INSTRUCTIONS TO FOLLOW —
The full set of entries below must be returned exactly as shown.

SOURCE DATA —
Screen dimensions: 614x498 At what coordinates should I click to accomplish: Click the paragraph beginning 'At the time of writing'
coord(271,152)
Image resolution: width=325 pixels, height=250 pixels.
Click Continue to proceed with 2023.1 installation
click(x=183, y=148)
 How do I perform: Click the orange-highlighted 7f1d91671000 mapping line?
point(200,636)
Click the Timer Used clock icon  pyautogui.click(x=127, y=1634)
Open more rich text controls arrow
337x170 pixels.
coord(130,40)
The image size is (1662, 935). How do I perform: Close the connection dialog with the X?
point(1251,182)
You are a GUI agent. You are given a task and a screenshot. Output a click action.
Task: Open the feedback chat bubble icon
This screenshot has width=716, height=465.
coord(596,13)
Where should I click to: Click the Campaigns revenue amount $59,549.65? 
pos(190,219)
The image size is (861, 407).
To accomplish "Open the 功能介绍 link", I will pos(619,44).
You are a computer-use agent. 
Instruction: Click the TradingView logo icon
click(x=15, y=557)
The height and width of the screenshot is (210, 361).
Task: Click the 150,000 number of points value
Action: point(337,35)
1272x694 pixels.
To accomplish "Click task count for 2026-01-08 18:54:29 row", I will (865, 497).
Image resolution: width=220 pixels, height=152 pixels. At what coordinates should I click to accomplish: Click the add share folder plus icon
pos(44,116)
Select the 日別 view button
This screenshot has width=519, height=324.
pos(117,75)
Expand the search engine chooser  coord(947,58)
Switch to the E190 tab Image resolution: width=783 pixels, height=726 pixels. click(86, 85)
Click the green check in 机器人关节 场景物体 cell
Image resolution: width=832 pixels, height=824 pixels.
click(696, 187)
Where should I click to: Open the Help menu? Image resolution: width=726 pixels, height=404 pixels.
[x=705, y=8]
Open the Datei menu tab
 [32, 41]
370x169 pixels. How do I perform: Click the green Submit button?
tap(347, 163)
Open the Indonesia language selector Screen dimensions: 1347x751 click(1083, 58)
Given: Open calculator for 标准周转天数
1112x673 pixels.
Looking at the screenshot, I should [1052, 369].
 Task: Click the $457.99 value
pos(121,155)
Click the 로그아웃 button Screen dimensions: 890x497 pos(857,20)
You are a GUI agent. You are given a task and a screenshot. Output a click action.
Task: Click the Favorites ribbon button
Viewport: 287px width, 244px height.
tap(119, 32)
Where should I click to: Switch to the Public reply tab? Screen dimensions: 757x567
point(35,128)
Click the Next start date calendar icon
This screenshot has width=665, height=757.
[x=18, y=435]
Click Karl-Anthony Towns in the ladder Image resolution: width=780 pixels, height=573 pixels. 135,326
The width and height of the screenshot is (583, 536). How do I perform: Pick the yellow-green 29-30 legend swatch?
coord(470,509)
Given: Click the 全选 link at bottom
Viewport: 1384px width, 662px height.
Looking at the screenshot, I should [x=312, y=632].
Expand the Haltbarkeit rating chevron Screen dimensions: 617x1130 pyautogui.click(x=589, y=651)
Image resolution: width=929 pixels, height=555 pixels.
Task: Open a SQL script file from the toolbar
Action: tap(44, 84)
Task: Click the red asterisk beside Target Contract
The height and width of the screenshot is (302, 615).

EXERCISE OUTPUT —
Screen dimensions: 614x498 At what coordinates should I click to accomplish: Click the paragraph beginning 'At the time of writing'
coord(271,152)
Image resolution: width=325 pixels, height=250 pixels.
Click Continue to proceed with 2023.1 installation
click(x=183, y=148)
 How do I perform: Click the orange-highlighted 7f1d91671000 mapping line?
point(200,636)
Click the Timer Used clock icon  pyautogui.click(x=127, y=1634)
Open more rich text controls arrow
337x170 pixels.
coord(130,40)
The image size is (1662, 935). How do I perform: Close the connection dialog with the X?
point(1251,182)
You are a GUI agent. You are given a task and a screenshot. Output a click action.
Task: Open the feedback chat bubble icon
This screenshot has width=716, height=465.
coord(596,13)
Where should I click to: Click the Campaigns revenue amount $59,549.65? 
pos(190,219)
The image size is (861, 407).
To accomplish "Open the 功能介绍 link", I will pos(619,44).
You are a computer-use agent. 
Instruction: Click the TradingView logo icon
click(x=15, y=557)
The height and width of the screenshot is (210, 361).
Task: Click the 150,000 number of points value
Action: point(337,35)
1272x694 pixels.
To accomplish "Click task count for 2026-01-08 18:54:29 row", I will (865, 497).
Image resolution: width=220 pixels, height=152 pixels. At what coordinates should I click to accomplish: Click the add share folder plus icon
pos(44,116)
Select the 日別 view button
This screenshot has width=519, height=324.
pos(117,75)
Expand the search engine chooser  coord(947,58)
Switch to the E190 tab Image resolution: width=783 pixels, height=726 pixels. click(86, 85)
Click the green check in 机器人关节 场景物体 cell
Image resolution: width=832 pixels, height=824 pixels.
click(696, 187)
Where should I click to: Open the Help menu? Image resolution: width=726 pixels, height=404 pixels.
[x=705, y=8]
Open the Datei menu tab
 [32, 41]
370x169 pixels. How do I perform: Click the green Submit button?
tap(347, 163)
Open the Indonesia language selector Screen dimensions: 1347x751 click(1083, 58)
Given: Open calculator for 标准周转天数
1112x673 pixels.
Looking at the screenshot, I should [1052, 369].
 Task: Click the $457.99 value
pos(121,155)
Click the 로그아웃 button Screen dimensions: 890x497 pos(857,20)
You are a GUI agent. You are given a task and a screenshot. Output a click action.
Task: Click the Favorites ribbon button
Viewport: 287px width, 244px height.
tap(119, 32)
Where should I click to: Switch to the Public reply tab? Screen dimensions: 757x567
point(35,128)
Click the Next start date calendar icon
This screenshot has width=665, height=757.
[x=18, y=435]
Click Karl-Anthony Towns in the ladder Image resolution: width=780 pixels, height=573 pixels. 135,326
The width and height of the screenshot is (583, 536). How do I perform: Pick the yellow-green 29-30 legend swatch?
coord(470,509)
Given: Click the 全选 link at bottom
Viewport: 1384px width, 662px height.
Looking at the screenshot, I should [x=312, y=632].
Expand the Haltbarkeit rating chevron Screen dimensions: 617x1130 pyautogui.click(x=589, y=651)
Image resolution: width=929 pixels, height=555 pixels.
Task: Open a SQL script file from the toolbar
Action: tap(44, 84)
Task: Click the red asterisk beside Target Contract
The height and width of the screenshot is (302, 615).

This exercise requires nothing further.